On the other hand, we can use the slow route. It’s hard, but it works.  This is where we reason things out. (We have to be careful, because being hard, we can depend on it inappropriately.) We can use cognitive support, and complementary skills, but we can document the situation, explore alternatives, trial solutions, and reason our way to good decisions.

And we should! Frankly, I’d rather have in office a policy wonk building coalitions of expertise than a solitary ‘profile’ claiming solutions across the board. I want evidence-based approaches, not simplistic and wrong answers to complex problems!

So, we can be formal logical reasoning beings. Under the right circumstances, with the right support. We should automate what we can so we build the necessary expertise, and provide the conditions for good decisions. That can sometimes be fast, and sometimes be slow, but better to be right than to be expedient. Not perfect, of course, but I’m suggesting we err on the side of likelihood.

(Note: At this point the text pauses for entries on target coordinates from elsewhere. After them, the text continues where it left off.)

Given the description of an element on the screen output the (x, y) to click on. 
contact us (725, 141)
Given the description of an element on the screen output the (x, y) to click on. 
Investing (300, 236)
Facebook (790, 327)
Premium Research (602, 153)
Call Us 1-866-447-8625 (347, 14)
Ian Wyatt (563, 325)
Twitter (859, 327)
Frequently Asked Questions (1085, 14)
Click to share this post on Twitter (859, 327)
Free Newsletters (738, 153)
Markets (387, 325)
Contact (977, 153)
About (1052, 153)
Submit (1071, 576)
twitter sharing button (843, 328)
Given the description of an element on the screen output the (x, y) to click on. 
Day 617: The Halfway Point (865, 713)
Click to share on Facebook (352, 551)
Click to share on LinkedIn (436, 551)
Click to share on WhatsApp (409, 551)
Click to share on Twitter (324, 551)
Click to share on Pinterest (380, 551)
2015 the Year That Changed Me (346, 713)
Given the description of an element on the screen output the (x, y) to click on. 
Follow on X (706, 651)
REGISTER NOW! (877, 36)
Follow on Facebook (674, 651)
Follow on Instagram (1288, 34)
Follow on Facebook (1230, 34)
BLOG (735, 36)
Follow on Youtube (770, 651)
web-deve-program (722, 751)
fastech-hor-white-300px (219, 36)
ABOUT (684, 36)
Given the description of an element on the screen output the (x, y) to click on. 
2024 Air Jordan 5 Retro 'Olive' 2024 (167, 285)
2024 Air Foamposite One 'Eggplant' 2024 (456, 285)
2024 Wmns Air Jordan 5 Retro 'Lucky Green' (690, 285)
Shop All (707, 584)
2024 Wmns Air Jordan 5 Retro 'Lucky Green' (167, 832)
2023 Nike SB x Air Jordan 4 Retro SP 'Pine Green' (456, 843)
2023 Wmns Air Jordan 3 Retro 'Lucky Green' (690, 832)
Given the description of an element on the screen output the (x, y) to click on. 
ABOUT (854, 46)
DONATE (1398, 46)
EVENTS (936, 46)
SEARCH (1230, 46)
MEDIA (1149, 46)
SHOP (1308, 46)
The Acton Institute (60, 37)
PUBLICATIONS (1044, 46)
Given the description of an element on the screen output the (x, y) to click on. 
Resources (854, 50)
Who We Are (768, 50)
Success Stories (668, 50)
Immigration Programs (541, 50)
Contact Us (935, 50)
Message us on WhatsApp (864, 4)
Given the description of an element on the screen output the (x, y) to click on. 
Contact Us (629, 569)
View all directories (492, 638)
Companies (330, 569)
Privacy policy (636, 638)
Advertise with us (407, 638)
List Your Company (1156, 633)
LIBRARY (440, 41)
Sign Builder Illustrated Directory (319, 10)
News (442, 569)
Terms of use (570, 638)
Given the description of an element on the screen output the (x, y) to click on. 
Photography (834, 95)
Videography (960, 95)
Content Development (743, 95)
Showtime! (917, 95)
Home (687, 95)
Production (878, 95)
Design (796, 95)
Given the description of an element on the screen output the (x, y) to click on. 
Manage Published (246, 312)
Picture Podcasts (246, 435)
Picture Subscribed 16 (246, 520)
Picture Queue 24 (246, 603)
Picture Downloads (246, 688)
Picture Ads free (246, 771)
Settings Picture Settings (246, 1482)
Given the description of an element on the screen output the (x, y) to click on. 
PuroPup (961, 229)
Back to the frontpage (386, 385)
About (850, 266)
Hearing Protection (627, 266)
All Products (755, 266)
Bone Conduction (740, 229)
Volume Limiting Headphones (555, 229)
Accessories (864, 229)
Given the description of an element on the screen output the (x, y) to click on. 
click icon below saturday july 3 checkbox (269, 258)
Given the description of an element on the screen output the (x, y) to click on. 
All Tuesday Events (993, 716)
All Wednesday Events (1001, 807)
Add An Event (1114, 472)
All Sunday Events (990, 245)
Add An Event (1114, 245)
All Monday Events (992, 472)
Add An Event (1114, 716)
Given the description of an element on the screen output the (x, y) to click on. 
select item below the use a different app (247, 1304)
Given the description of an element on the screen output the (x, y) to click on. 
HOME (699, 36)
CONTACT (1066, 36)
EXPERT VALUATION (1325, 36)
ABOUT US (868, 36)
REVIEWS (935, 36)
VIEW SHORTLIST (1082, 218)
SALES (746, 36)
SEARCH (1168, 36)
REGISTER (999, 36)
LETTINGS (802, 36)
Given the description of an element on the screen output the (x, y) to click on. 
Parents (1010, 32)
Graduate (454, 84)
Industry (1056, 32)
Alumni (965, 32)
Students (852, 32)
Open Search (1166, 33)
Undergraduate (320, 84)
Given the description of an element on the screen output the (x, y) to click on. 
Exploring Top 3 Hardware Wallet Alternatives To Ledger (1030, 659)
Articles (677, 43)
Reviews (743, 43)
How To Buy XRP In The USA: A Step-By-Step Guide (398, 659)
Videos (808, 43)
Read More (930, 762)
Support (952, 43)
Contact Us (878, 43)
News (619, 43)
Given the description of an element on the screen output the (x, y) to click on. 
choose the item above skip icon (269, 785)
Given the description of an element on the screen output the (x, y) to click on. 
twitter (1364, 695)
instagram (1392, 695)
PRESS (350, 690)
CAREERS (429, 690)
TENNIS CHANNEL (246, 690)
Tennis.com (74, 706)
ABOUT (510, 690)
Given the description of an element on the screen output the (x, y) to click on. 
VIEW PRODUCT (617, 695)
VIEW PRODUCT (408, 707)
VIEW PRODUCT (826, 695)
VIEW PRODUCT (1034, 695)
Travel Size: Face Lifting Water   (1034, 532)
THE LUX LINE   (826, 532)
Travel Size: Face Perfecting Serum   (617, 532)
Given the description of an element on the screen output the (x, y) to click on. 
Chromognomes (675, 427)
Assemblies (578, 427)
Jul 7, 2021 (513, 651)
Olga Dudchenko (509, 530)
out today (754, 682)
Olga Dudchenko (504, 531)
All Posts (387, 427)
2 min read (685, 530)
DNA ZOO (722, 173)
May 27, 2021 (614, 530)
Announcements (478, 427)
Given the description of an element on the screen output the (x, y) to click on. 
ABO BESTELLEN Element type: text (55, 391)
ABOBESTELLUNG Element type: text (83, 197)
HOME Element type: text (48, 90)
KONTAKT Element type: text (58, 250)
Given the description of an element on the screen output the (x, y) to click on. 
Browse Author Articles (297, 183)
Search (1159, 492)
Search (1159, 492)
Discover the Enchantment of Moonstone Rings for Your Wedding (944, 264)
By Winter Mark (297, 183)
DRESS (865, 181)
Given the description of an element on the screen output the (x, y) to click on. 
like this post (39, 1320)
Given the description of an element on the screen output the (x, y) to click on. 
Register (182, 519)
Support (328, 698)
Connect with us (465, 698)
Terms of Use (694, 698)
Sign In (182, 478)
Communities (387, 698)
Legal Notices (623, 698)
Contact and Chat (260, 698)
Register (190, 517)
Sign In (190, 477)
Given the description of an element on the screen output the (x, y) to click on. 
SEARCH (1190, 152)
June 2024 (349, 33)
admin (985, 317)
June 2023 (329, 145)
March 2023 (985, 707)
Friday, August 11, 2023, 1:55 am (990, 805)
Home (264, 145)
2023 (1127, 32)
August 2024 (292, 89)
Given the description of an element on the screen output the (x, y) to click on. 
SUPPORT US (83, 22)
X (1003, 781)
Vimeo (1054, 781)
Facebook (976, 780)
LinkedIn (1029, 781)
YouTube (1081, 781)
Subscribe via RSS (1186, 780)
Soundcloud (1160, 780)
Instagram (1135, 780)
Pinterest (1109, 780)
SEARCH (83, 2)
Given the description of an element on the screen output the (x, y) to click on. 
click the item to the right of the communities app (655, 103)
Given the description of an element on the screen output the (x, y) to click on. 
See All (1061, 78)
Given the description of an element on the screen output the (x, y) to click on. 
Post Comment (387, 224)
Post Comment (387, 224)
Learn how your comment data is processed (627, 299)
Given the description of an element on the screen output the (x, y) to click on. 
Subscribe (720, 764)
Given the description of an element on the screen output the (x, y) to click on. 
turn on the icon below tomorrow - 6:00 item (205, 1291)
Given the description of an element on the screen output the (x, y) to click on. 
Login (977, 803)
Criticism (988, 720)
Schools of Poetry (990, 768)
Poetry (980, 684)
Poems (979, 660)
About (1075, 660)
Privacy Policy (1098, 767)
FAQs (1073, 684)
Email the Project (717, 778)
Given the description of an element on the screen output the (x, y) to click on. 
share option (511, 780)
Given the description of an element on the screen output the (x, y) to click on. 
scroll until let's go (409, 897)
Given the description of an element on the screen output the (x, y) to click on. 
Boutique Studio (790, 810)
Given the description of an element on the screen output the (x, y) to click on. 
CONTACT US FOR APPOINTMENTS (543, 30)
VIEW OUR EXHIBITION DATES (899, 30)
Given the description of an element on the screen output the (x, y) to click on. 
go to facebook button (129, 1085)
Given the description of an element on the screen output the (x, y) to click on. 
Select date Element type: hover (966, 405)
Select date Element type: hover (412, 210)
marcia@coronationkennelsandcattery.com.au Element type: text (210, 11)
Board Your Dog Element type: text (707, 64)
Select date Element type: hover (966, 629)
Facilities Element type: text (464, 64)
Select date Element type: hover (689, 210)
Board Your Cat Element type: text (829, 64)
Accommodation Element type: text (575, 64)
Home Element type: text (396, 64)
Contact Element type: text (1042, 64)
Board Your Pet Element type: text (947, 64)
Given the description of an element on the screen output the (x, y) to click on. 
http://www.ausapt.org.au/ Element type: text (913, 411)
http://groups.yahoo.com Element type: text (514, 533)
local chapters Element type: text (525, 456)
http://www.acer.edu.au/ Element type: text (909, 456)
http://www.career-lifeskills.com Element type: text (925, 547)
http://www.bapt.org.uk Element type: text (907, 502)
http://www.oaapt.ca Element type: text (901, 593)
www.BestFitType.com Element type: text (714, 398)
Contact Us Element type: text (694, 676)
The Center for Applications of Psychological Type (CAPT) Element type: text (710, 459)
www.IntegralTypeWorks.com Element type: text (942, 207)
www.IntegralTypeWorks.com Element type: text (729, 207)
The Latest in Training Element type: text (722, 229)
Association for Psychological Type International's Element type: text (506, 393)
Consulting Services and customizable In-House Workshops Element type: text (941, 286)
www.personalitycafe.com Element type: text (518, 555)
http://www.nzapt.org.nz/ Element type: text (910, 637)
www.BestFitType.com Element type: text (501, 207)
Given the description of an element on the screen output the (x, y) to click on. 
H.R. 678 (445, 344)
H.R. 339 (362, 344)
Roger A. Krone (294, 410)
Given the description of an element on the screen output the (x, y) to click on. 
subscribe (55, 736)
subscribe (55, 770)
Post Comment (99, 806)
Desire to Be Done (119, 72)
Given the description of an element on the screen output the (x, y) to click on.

That’s my view, at any rate. We can be logical, and that’s a matter of design. We should evaluate and optimize situations so we get the best decisions. That recognizes when training is helpful, when performance support can be used, and when we should support good innovation (problem-solving, research, design, etc). So let’s take a healthy informed look at how we make decisions, and increase the likelihood of good ones. That’s my decision, at any rate. What’s yours?